Required work —
a) In the passage on the leprosy bacillus, what immediately arrests the motion of the bacilli?
b) For each statement, say whether it agrees with the passage on the leprosy bacillus, and quote the words of the passage that decide it: (i) Osmic acid stops the motion of the bacilli. (ii) The bacillus is abundant in the purulent discharges from the nose. (iii) The bacillus is found in muscle.
c) Rewrite as a list the paragraph of the passage on the leprosy bacillus that begins "The bacillus is found in all primary leprous deposits," keeping its main facts.

Reading text —
== == ==

If examined fresh, or if a morsel of leproma be teased up in water, the bacilli may be seen both inside and outside the cells and in active motion. Whether this motion is simply molecular, or whether it is vital, is hard to say; probably the former, for, whilst osmic acid does not stop it, it is immediately arrested by the addition of a viscid fluid, such as glycerin or albumin water.

The bacillus is found in all primary leprous deposits; in the skin leproma— where it occurs in prodigious numbers; in the meagre infiltration of the macular eruptions— where it is much more sparsely distributed; in the early stage of leprous neuritis— where, also, it is present only in small numbers; in the specific lesions of the liver, spleen, testes, lymphatic glands, and lungs— where the lesions may resemble those of tuberculosis or may be invisible to the naked eye. In the blood-vessels it has been found in the endothelium and, occasionally, free in the blood or enclosed in leucocytes. It is abundant in the purulent discharges from the nose, from ulcerating lepromata or other forms of primary leprous infiltration. It has very rarely been found in the spinal cord or in the lungs. It is doubtful if it occurs in the brain, the intestinal tract, or in the kidneys, although the latter are prone to inflammation in leprosy. It is not found in muscle, in bone, or in cartilage ; and it is not necessarily present in the secondary trophic lesions of nerve leprosy, or in secondary inflammatory effusions.

== == ==

Excerpted data —
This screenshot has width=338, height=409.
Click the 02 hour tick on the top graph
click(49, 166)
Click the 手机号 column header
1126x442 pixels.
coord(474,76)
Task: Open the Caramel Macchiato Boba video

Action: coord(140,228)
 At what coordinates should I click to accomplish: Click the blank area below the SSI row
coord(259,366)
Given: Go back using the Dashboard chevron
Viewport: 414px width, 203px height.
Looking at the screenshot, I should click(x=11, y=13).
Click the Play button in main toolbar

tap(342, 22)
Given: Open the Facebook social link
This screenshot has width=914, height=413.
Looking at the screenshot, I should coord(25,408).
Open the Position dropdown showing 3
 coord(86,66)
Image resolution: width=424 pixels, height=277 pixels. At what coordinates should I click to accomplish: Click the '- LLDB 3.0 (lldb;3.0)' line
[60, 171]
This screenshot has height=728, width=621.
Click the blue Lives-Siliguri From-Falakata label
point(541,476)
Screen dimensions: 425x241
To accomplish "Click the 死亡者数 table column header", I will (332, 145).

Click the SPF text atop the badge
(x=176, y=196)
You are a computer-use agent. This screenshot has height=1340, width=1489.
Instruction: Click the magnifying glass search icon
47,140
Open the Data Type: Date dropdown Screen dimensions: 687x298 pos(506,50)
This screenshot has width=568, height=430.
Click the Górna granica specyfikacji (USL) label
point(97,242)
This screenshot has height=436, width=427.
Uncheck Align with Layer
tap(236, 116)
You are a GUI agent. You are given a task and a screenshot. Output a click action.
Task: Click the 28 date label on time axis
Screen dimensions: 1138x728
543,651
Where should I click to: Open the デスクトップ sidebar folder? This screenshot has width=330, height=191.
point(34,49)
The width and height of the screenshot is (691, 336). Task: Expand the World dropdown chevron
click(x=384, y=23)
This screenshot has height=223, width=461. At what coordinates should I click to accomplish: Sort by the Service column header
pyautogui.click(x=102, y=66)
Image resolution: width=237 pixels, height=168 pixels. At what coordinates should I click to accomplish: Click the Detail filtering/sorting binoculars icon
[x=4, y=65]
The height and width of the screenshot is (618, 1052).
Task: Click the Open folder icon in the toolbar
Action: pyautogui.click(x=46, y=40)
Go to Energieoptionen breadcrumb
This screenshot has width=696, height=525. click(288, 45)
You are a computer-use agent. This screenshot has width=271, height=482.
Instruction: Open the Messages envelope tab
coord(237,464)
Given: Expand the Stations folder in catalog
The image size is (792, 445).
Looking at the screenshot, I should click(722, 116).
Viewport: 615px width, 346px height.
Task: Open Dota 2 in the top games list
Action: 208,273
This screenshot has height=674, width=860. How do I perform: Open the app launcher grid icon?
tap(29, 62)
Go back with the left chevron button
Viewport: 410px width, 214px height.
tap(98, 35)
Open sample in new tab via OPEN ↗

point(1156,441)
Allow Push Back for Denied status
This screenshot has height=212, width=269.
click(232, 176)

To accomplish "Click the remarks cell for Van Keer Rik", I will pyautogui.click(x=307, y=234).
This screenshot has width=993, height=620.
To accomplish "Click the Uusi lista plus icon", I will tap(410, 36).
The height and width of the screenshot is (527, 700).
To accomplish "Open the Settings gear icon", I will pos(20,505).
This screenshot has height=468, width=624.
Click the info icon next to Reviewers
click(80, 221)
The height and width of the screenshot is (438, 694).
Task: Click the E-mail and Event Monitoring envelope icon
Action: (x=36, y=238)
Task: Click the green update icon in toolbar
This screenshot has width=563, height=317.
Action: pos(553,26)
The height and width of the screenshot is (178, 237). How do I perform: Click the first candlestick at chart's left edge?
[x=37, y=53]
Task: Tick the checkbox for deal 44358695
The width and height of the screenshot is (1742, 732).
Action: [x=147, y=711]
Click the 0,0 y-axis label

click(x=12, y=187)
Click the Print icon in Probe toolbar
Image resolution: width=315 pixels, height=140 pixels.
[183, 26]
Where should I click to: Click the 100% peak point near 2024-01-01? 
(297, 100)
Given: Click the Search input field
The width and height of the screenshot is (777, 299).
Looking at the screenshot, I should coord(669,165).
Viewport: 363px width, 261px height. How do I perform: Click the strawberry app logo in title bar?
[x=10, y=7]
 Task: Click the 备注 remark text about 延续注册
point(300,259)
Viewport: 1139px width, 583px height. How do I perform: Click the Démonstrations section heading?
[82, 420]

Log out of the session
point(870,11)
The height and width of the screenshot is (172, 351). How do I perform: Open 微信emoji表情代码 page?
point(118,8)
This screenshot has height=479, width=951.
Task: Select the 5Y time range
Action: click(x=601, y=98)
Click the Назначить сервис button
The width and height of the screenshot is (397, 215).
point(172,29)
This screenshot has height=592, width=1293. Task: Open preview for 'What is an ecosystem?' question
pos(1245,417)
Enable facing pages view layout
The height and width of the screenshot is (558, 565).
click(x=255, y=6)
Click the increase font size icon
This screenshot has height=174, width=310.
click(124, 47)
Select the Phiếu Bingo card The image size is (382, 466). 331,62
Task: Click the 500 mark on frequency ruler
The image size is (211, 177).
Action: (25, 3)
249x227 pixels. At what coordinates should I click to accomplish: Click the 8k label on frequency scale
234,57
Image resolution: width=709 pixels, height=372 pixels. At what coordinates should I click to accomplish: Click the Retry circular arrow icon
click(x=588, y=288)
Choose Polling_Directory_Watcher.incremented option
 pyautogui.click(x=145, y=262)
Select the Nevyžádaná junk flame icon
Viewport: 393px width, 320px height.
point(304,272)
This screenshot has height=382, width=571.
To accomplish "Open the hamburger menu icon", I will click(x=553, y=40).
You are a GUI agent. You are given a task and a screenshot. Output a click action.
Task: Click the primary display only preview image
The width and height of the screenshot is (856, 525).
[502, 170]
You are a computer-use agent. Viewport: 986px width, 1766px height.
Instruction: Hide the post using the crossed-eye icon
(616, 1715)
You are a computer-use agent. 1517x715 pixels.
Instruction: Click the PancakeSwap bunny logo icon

== == ==

Answers to each task —
a) The addition of a viscid fluid, such as glycerin or albumin water, immediately arrests it.

b)
(i) No: "whilst osmic acid does not stop it"
(ii) Yes: "It is abundant in the purulent discharges from the nose"
(iii) No: "It is not found in muscle, in bone, or in cartilage"

c)
- Present in all primary leprous deposits:
  - skin leproma, in prodigious numbers
  - the infiltration of macular eruptions, sparsely
  - early leprous neuritis, in small numbers
  - specific lesions of the liver, spleen, testes, lymphatic glands, and lungs, which may resemble tuberculosis or be invisible to the naked eye
- Blood-vessels: found in the endothelium and occasionally free in the blood or inside leucocytes
- Abundant in purulent discharges from the nose, ulcerating lepromata, and other primary leprous infiltration
- Very rarely found in the spinal cord or lungs
- Doubtful in the brain, intestinal tract, and kidneys, though the kidneys are prone to inflammation in leprosy
- Not found in muscle, bone, or cartilage
- Not necessarily present in secondary trophic lesions of nerve leprosy or in secondary inflammatory effusions